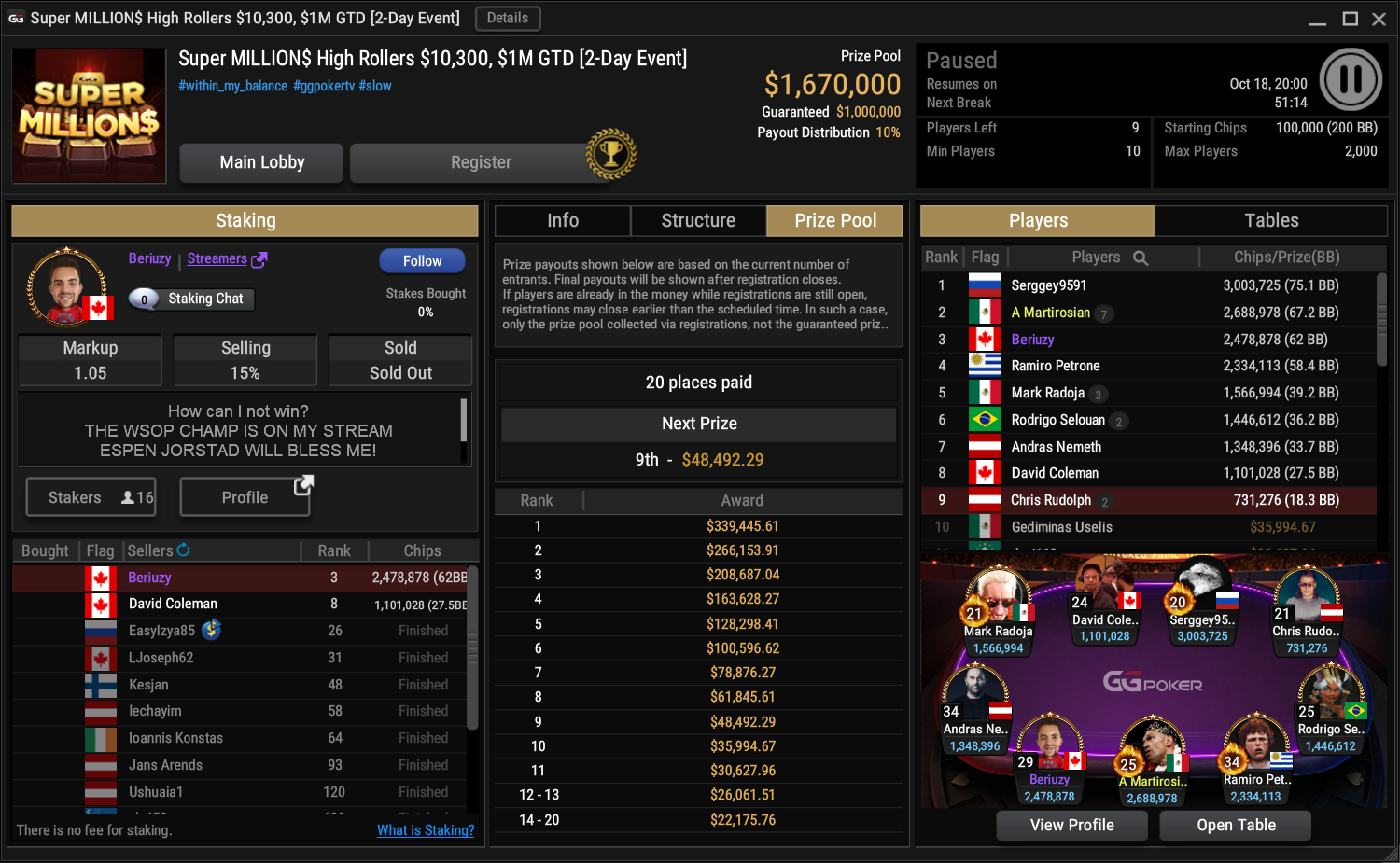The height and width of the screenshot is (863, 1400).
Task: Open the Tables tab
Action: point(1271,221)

··········

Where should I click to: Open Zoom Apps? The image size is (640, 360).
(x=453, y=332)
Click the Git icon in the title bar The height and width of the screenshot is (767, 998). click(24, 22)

··········

Please transcribe only the lines in the records above running from the line that has "Where should I" through the line that has "Click the Git", both included, exactly as they appear.

◆ **Response**
Where should I click to: Open Zoom Apps? The image size is (640, 360).
(x=453, y=332)
Click the Git icon in the title bar The height and width of the screenshot is (767, 998). click(24, 22)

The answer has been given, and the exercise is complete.